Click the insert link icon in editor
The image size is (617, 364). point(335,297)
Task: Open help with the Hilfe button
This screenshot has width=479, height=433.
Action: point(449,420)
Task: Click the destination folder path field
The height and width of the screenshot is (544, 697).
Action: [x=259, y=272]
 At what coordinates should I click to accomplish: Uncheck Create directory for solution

■ ■ ■ ■ ■

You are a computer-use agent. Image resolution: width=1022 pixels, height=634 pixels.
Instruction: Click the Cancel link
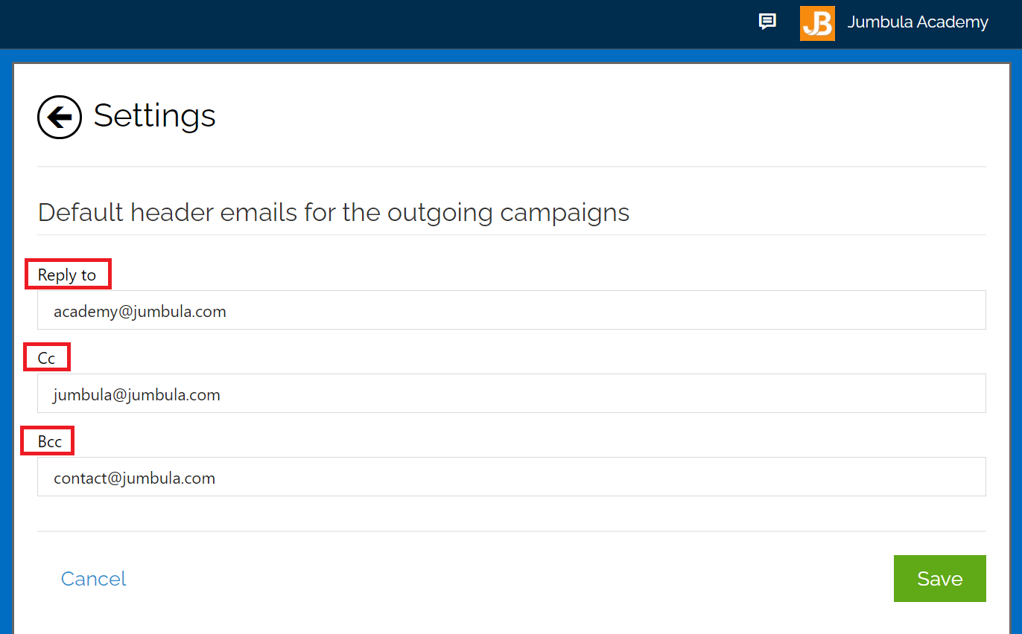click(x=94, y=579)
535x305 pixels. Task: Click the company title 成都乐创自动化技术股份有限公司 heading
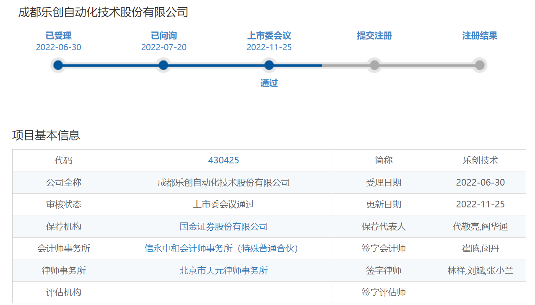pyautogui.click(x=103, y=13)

■ ■ ■ ■ ■

_Exercise brief_:
Only the lines above starting at the line that holds "Click the insert link icon in editor" and ending at the line that holds "At what coordinates" are to be repeated, exactly and in full.

_Answer to this exercise_:
Click the insert link icon in editor
The image size is (617, 364). point(335,297)
Task: Open help with the Hilfe button
This screenshot has width=479, height=433.
Action: point(449,420)
Task: Click the destination folder path field
The height and width of the screenshot is (544, 697).
Action: [x=259, y=272]
 At what coordinates should I click to accomplish: Uncheck Create directory for solution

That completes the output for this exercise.